-------- ページ本文 --------

コミュニケーションの大切さ

『ある細胞を刺激して細胞の状態が“A”から“B”に変わったとき、その細胞の隣にいて、何も刺激を加えられていない細胞も“A”から“B”の状態になる』という現象は、様々な研究において報告されています。その原因のひとつに「細胞間コミュニケーション」という考え方があり、最近の私の研究テーマのひとつにもなっています。

「コミュニケーション」といっても、当然ながら細胞同士が声を出して話し合ったり、電子メールでやりとりをしたりしているわけではありません。ある細胞が何かしらの情報を細胞外へ放出し、それを検知した別の細胞がその情報を受け取り、また新たな情報を細胞外へ放出する、このような細胞同士の情報交換の仕組みを「細胞間コミュニケーション」と表現します。このメカニズムに着目したがん研究はすでにいくつか進められており、新たながん治療戦略の開発につながることが期待されています。

「仕事においてコミュニケーションは信頼関係の構築や相手を説得するために重要である」、「コミュニケーションは双方向であるため、相手への伝達だけでなく相手からの情報をいかに正確に受け取るかという観点が重要である」など、コミュニケーションの重要性は様々な場面で耳にします。ヒトであれ細胞であれ、またその手段が会話であれ細胞外物質であれ、コミュニケーションというのはいついかなる場合でも大切なのだと、研究を通して再認識した次第です。

男女が会話をしているイラスト。吹き出しが二つあり、コミュニケーションの重要性を表現。

-------- 提供資料 --------

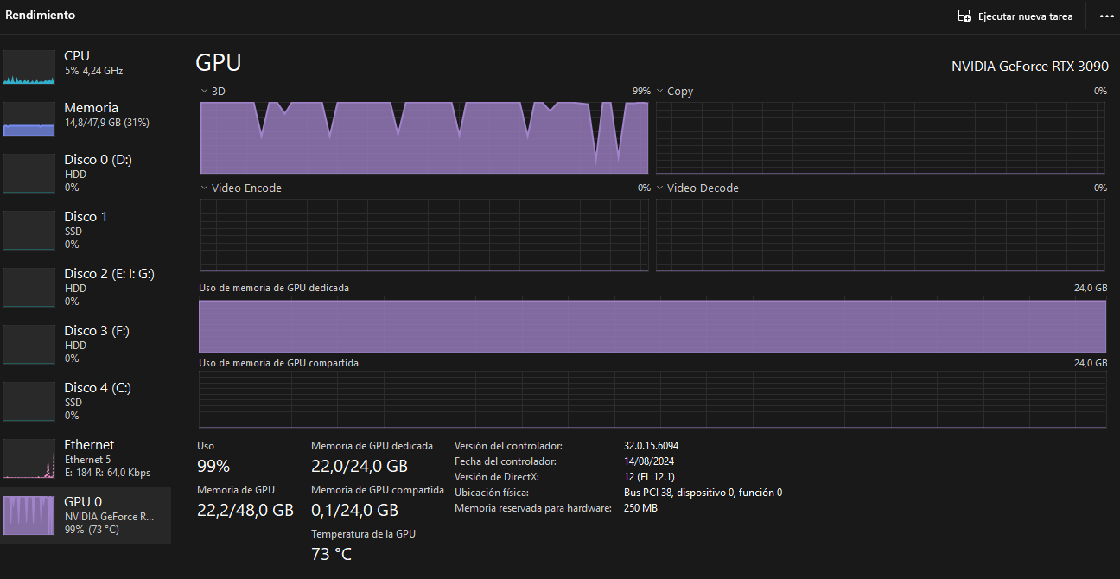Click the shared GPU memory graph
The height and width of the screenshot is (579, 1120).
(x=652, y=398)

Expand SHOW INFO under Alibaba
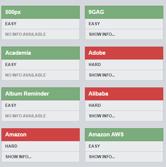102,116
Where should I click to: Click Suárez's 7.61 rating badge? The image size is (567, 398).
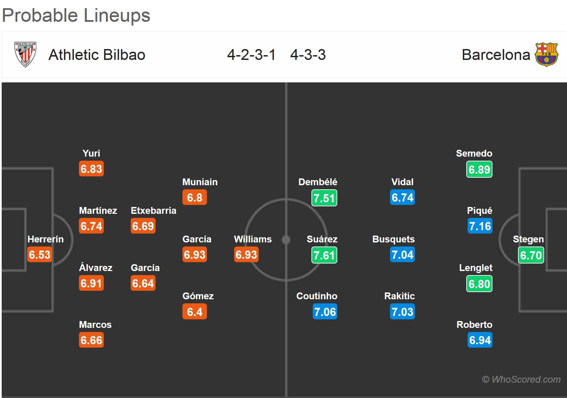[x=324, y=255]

--------
-------- 提供資料 --------

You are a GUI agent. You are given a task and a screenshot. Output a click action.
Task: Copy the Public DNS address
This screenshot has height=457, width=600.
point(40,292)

--------

課題内容:
ページ本文で、筆者の最近の研究テーマのひとつになっていると述べられている考え方は何ですか。

課題の答え:
細胞間コミュニケーション